In 1934 the Italian artist Fred Carasso (1899-1969), born Frederico Antonio Carasso, settled permanently in the Netherlands, where he made his name above all as a sculptor of monumental works in public spaces, including the statue of Prometheus (1947) for the Olympic Stadium in Amsterdam and the national monument for the merchantman ‘De Boeg’ (1957-65) on the Maas in Rotterdam. But he was also a passionate draughtsman. On occasion the works on paper were made as preparatory studies for sculptures, but more often than not they were works in their own right. Paper gave him the freedom to experiment with form and style, and at the same time offered him a safe haven from which to launch unfiltered criticism of politics and society.
Fred Carasso turned against religious and secular authorities at an early age. He joined the Communist Party and drew for the Italian newspaper l’Ordine Nuovo. Most of his work satirized hypocrisy and inequality in society.

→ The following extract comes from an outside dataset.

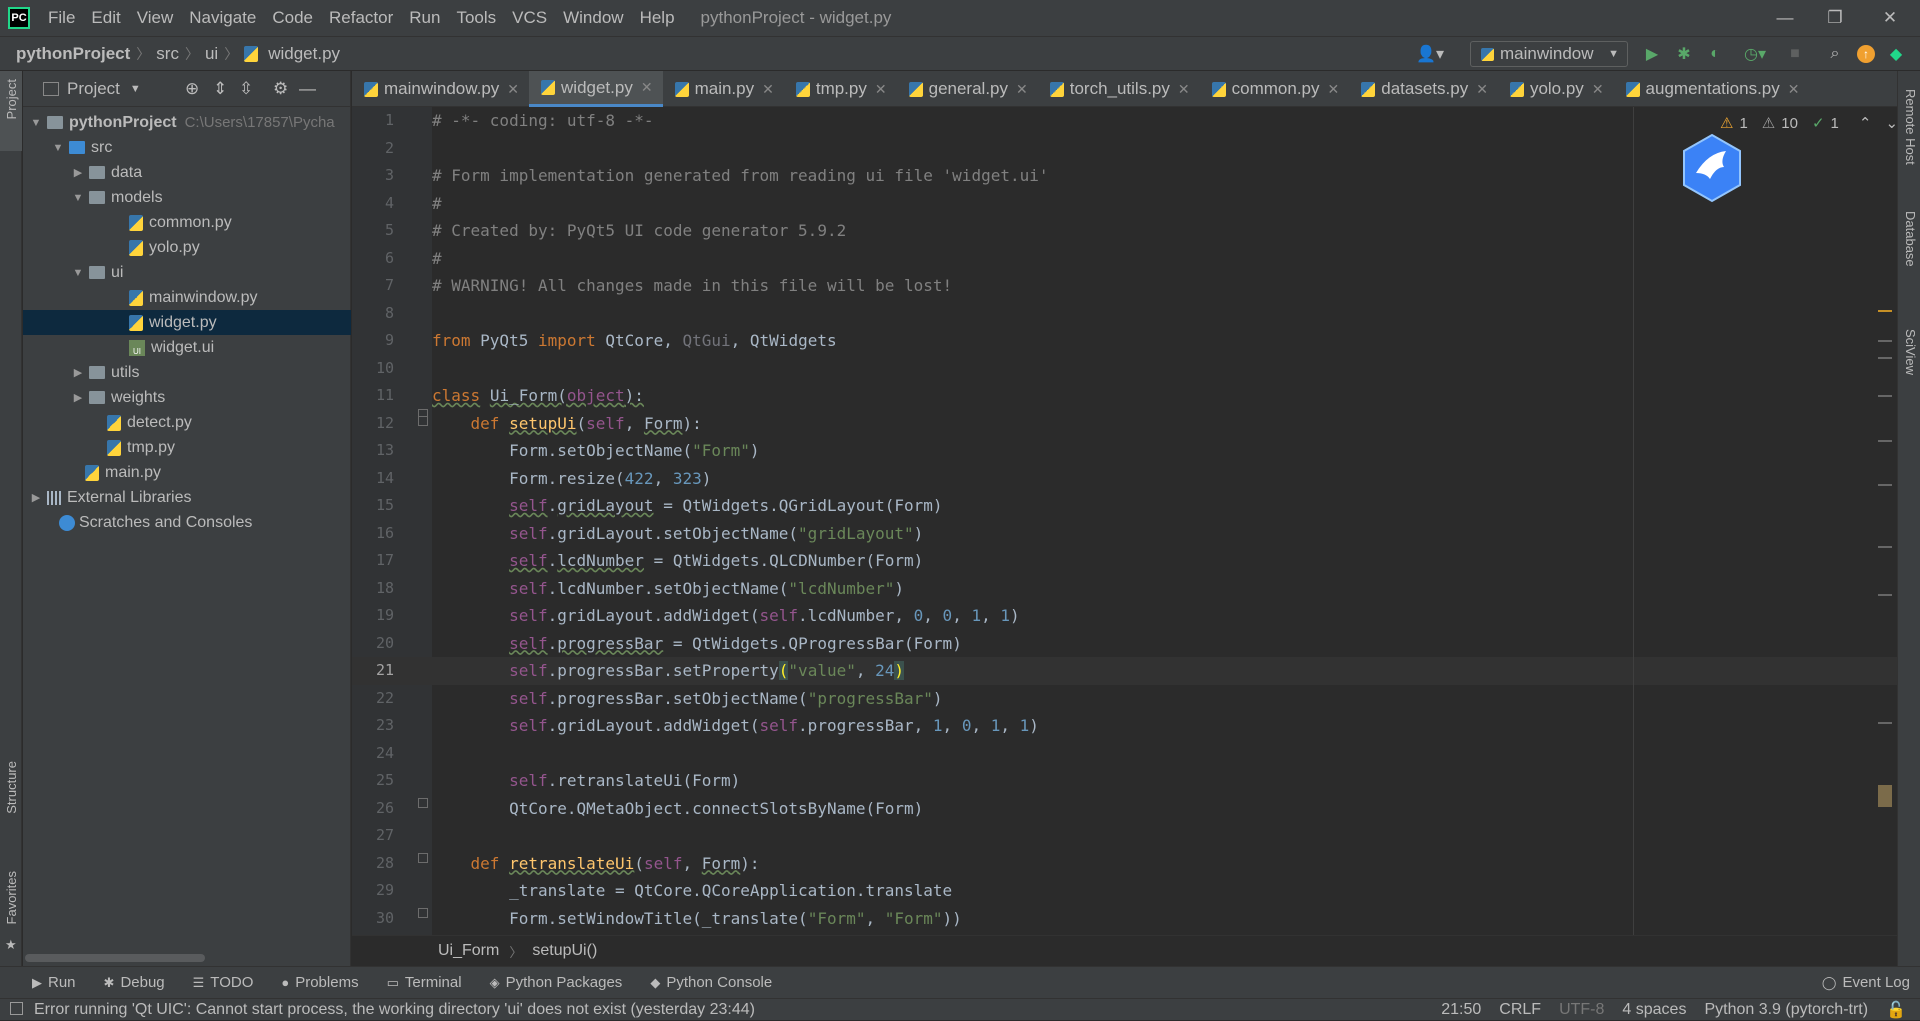  Describe the element at coordinates (1885, 311) in the screenshot. I see `warning-marker` at that location.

The rise of Fascism forced Carasso to leave his native country in 1922. He remained politically involved during the wanderings through France, Belgium and Luxembourg that followed. In his drawings he focused on such things as the fate of prisoners and other oppressed people. At the end of the 1920s, when he was expelled from France on account of his political involvement, he appeared to be depicting his own fear and despondency when he drew a man being pushed up against a high stone wall. To safeguard his freedom he signed the usually caricature-like political drawings he did in Belgium in the 1930s with the pseudonym Fred Deltor.
The critical tone of his work meant that by 1934 Carasso was no longer welcome in Belgium either. He was granted a residence permit in the Netherlands, but only on condition that he stopped airing his political opinions. Of necessity his work took on a different character, expressing personal feelings of fear, longing and desire. During the Second World War Carasso refused to join the German occupying forces’ Kultuurkamer and as a result it became impossible for him to exhibit his work. It was only after the Second World War that he was free to express himself again.